Non ne conosco il motivo, ma, di coloro che ho conosciuto, e frequentato, mi piace ricordare anche solo un piccolo particolare, che ne so una sua frase, un suo modo di dire.

Oggi ricordo una persona che ho conosciuto bene, molto bene la “mi Tata Lucia“.

Inizio con l'ultimo ricordo “il più bello”, quelli brutti cercherò di rimuoverli in fretta, anche se sono tanti e mi ci vorrà tempo e lacrime.

Era una delle tante sere da lupi, di questa “primavera”, e mi trovavo all'Hospice di Pisa, dove Tata, era ricoverata, e dopo una serata a “fargli compagnia” vedendo che stava per addormentarsi, mi ero alzato dalla poltrona, e mi stavo dirigendo verso l'attaccapanni a prendere il giacchetto.
Mi accorsi che Tata, aveva riaperto gli occhi ed allora mi bloccai.

Tata Lucia, mi guardò, e schiuse i pugni poi con la mano mi fece un gesto impercettibile ma eloquente , voleva che mi avvicinassi a lei, io credendo che mi volesse dire qualcosa, con la poca e fioca voce rimasta, mi avvicinai fino quasi a sfiorarle il viso, e Lei...

Sistematesi ed inumiditesi faticosamente le labbra, mi BUTTO' UN BACIO, io vacillante feci altrettanto.

Indossai in fretta il giacchetto, usci dalla cameretta, e dopo aver attraversato il corridoio, infilai le scale, che percorsi di gran carriera.

Una volta fuori, all'aperto, trincerato sotto l'immancabile ombrello, per ripararmi dalla pioggia battente detti libero sfogo alla mia commozione.

Non so quanto tempo trascorse, so che Tata Lucia, mi aveva “salutato per l'ultima volta“ e lo aveva fatto senza clamore, con la consueta semplicità, ed il suo immenso amore.

Non mi sono mai chiesto, chi e quante persone, mi vogliano bene, perché chi me lo vuole, me ne ha sempre dimostrato, senza finzioni, e Tata oltre a dimostrarmelo, me lo... URLAVA.
E' si, quanti “urli”, di gioia esagerata, come di preoccupazione, oppure semplicemente per comunicare.

Tata urlava e baciava, baciava e urlava.

Son convinto che lo faceva anche quando pregava, anzi secondo me lo faceva ancora di più, per farsi sentire bene, forte e chiaro, e tenuto conto della “distanza”... faceva bene.

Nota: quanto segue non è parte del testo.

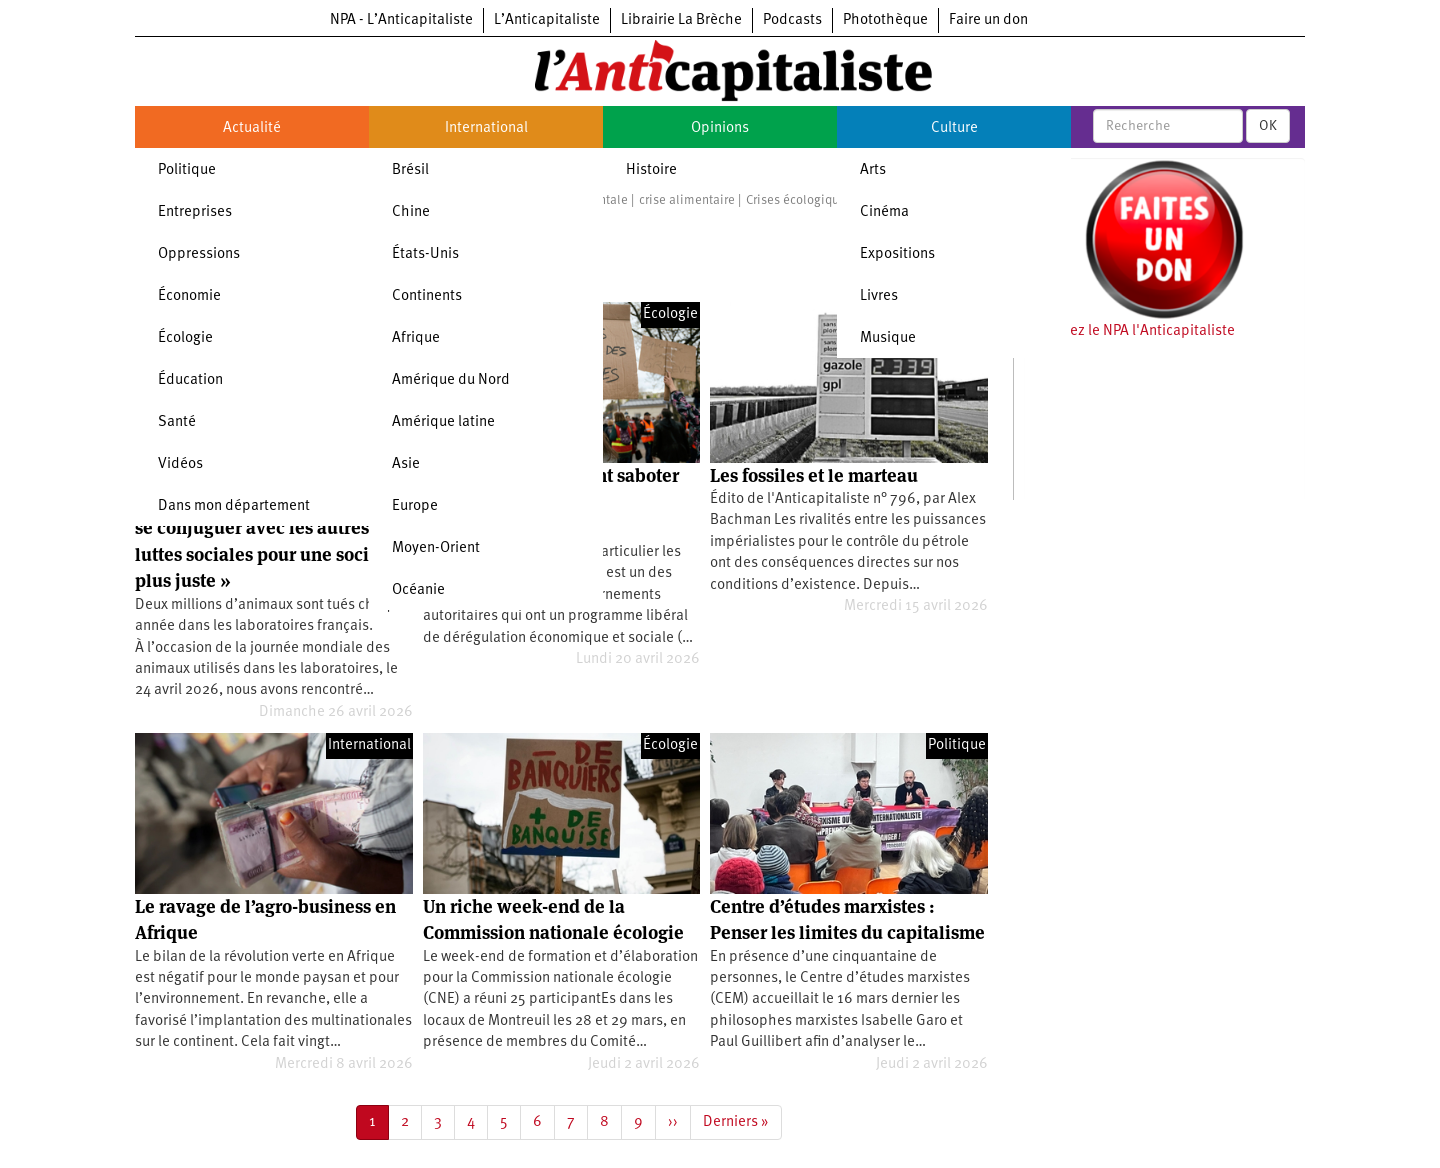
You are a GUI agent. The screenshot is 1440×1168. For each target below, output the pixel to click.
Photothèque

I rapporti di parentela, certe volte, è inutile negarlo, sono delle mere, visitine nelle feste massicce, ci sono parenti che vedi quando sposi e che li accompagni ai cipressini, che affetto vuoi provare?
Che legame ci potrà mai essere?

Uniti solo da un cognome, ma questa unione oggi vale veramente poco.

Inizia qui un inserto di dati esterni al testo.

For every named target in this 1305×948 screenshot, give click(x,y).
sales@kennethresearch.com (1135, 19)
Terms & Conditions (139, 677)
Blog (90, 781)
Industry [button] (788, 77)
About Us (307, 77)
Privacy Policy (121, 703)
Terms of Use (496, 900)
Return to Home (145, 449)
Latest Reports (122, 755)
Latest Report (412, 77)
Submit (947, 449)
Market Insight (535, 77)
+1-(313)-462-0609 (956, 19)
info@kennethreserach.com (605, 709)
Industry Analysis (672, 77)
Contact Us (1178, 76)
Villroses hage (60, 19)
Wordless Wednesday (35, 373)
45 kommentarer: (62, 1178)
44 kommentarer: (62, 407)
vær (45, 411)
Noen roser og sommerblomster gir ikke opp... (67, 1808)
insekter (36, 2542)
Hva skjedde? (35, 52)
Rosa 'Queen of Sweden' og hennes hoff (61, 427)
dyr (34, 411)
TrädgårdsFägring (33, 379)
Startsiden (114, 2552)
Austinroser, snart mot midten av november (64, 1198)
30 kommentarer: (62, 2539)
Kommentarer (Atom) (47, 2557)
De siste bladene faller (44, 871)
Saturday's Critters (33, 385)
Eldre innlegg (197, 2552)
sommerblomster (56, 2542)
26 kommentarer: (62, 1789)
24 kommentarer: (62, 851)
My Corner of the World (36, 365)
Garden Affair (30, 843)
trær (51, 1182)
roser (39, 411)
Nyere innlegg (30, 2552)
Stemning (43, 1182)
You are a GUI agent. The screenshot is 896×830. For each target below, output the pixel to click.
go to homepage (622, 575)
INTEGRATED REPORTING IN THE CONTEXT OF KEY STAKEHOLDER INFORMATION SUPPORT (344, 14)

Con Tata Lucia, il legame era ed è sempre stato forte, sin dai primi anni di vita, ecco perché, ho vissuto la sua malattia, come mi era successo di vivere quella di mio padre, per certi aspetti ho sofferto ancora di più.
Non credo si tratti di pura casualità, le analogie che durante la malattia hanno assimilato Tata a Babbo, ma qui si entra in un campo privato, del quale essendone geloso, mi tengo stretto e serbo tutto quanto nel profondo del cuore, forse un giorno, da vecchio a qualcuno le racconterò, di certo questa persona non sarà una a caso.

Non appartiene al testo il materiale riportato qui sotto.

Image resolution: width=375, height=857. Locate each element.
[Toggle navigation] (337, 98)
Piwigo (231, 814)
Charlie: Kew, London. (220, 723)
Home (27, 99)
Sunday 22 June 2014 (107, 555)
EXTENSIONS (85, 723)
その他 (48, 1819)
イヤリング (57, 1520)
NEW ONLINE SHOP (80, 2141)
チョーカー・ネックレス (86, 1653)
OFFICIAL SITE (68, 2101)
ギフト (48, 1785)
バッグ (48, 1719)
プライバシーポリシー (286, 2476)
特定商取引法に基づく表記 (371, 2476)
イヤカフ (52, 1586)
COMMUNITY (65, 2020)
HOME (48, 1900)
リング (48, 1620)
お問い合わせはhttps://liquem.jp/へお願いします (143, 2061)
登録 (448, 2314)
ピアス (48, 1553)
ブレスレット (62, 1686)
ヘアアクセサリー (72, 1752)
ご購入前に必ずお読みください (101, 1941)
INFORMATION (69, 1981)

Un tempo alle onoranze funebri, pensava Don Marziale, come di buona norma e regola, ricordando e ripercorrendo le tappe che avevano contraddistinto la vita del defunto, spesso coinvolgendo e commuovendo tutti i presenti.
Oggi che i sacerdoti, sono come su un nastro trasportatore, vanno e vengono, e si alternano nelle parrocchie, i ricordi restano patrimonio privato di ognuno, per Tata Lucia, l'enorme afflusso di persone nella chiesetta della Compagnia a salutarla, e la grande partecipazione alle sue esequie, ha un grande significato, di certo non ha vissuto invano, ed in ognuno, di coloro che l'hanno conosciuta, ha lasciato qualcosa di buono.

Tata Lucia, non mancherà solo a me, Tata mancherà a Terricciola ed ai Terricciolesi.

Non è bello mettere in piazza, situazioni personali, ma per Tata per lo meno questo, lo voglio e lo devo fare, riporto di seguito il mio sms, inviato ad alcuni amici:

“Cosa ti toglie la morte, te lo regala l'eternità. Tata resterà nei cuori di tutti coloro che son passati di Compagnia a salutarla, come il Campanile, il Ponticello e la Ripa.
Muore con lei un pezzo della Terricciola sana, pulita e sincera se nessuno raccoglie il testimone. Un bacio andre “.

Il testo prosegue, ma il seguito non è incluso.